→ **EXERCISE INSTRUCTIONS**: Copy out the rows again without any changes, starting with the line that contains "Viewport: 1000px width, 562px height." and continuing through the last of the rows, including both ends.

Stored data

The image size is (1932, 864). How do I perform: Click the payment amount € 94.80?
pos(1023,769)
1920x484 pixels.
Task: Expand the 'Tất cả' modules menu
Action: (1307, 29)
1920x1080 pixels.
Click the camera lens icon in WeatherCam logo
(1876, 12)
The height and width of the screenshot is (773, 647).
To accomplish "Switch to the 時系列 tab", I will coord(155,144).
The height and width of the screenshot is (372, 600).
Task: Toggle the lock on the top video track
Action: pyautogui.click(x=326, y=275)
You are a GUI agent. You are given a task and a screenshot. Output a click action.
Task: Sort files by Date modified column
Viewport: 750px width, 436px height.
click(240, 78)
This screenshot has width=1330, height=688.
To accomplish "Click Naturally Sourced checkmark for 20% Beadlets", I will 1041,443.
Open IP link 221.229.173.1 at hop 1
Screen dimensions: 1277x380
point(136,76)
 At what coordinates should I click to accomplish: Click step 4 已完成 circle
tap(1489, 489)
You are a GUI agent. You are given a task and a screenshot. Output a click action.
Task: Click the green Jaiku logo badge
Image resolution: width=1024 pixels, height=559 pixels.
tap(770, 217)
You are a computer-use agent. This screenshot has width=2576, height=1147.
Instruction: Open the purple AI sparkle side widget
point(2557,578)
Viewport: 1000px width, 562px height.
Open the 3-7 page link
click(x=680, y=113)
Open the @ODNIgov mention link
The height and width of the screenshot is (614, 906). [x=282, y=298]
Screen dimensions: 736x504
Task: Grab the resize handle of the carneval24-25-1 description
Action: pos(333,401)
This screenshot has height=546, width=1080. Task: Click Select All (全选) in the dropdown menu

→ **WRITTEN ANSWER**:
Viewport: 1000px width, 562px height.
Open the 3-7 page link
click(x=680, y=113)
Open the @ODNIgov mention link
The height and width of the screenshot is (614, 906). [x=282, y=298]
Screen dimensions: 736x504
Task: Grab the resize handle of the carneval24-25-1 description
Action: pos(333,401)
This screenshot has height=546, width=1080. Task: Click Select All (全选) in the dropdown menu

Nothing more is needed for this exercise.